I don’t usually write anything about Politics, but the recent elections at which I did vote, seem to me to be setting a trend that require lots of us who, maybe think differently, to say something.
An Iraqi friend of mine recently said to me, maybe there is a problem with democracy in that stupid people get to vote; perhaps we should have an exam before people are given the franchise?

Recently listening to the debate in a ladies’ hairdressers, waiting for my wife, who had just commented on the problems for the kidnapped girls in Nigeria, I was staggered to discover from about 10 plus people there, she was the only one who knew that girls had been kidnapped.  They moved on in conversation to various other world shattering events, but it seemed to me that my wife was the only one who had a TV that showed any news programmes.  The world affairs, local and national politics seemed at such a low level of interest to them I wanted to scream argh…

It isn’t that this stuff isn’t out there it is, but as most of the main three political parties are saying the message has not got through, perhaps that is because they shy away from the real facts to try and be popular to those who don’t listen to them anyway.

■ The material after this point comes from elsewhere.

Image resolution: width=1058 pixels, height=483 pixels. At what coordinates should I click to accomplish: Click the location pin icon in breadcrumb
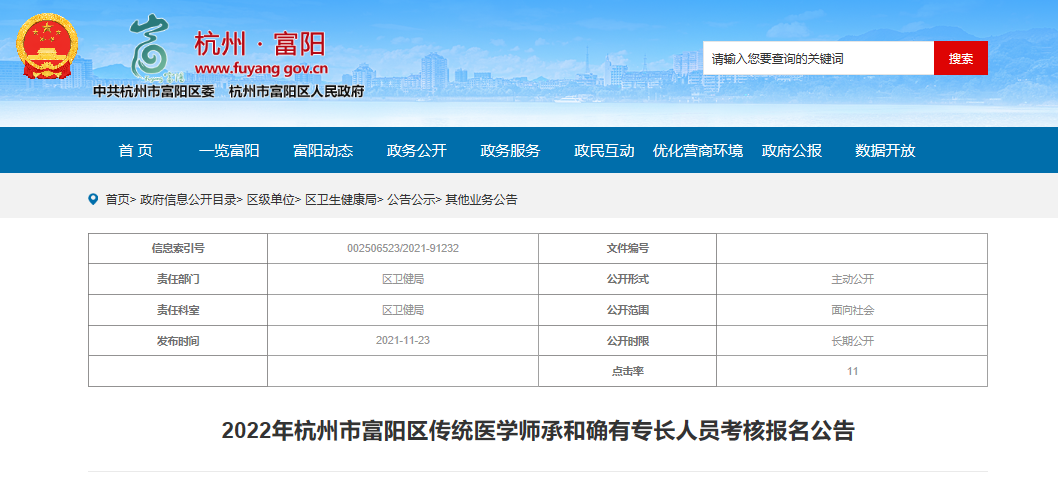coord(94,199)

The big issue over the UK and actually many other European countries has been immigration, immigration, immigration!  There have been lots of rhetoric but not many facts; Facts that are easily findable, such as:
1.       London, one of the most prosperous European Cities, owes much of its prosperity to the fact that it is such an international, diverse city due to immigration.

2.       When questioned about what percentage of immigrants that go to make up the UK population; people had wildly wrong numbers, usually way, way too high. In fact out of the 15.4 million refugees in the world currently, due to war, bad government and the like in 2012 the UK only had 193,510 of these people in the countries that go to make up the union and that represents just 0.33% of our population, did you know that? 

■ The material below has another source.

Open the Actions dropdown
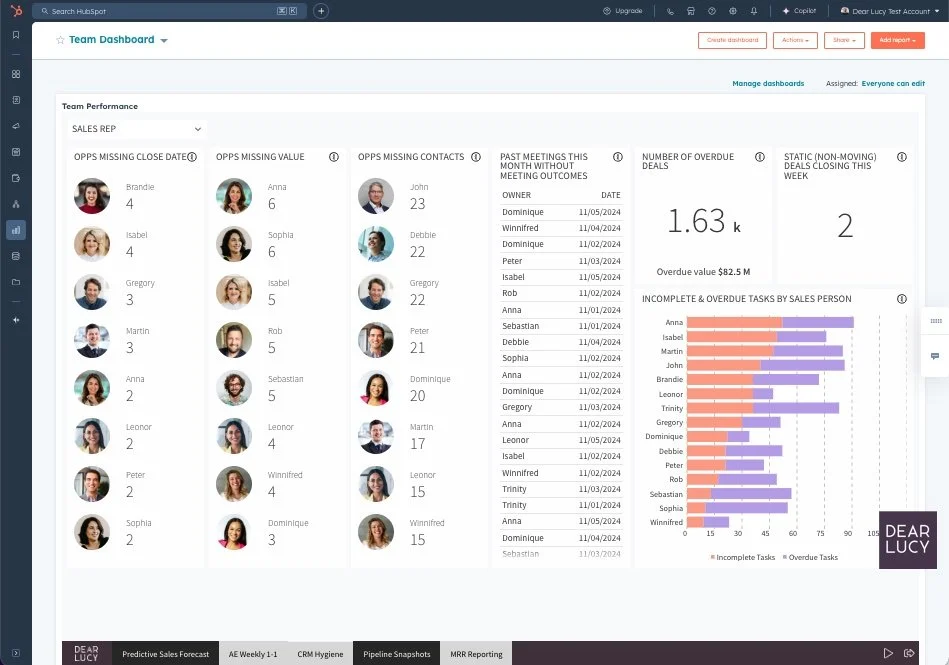The width and height of the screenshot is (949, 665). click(x=795, y=40)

3.        Over a quarter of our NHS Drs are immigrants, I did not hear that fact quoted, maybe it was and I missed it.  Did you know that? I wonder where we would be if they all downed tools?
4.       When talking about immigration we don’t talk about emigration do we? Yet something like 5.5 million British people permanently live in other countries other than the UK, I wonder how those countries responded to those immigrants.

5.       Nasty one here, immigrants are 60% less likely to claim benefits than a UK born person, Oh dear what shall we do about benefit tourism?

6.       Oh and those pesky EU immigrants, taking all our funds, did you know that between 1995 and 2011 EU immigrants made a net contribution of £8.8 Billion more than they gained from being here.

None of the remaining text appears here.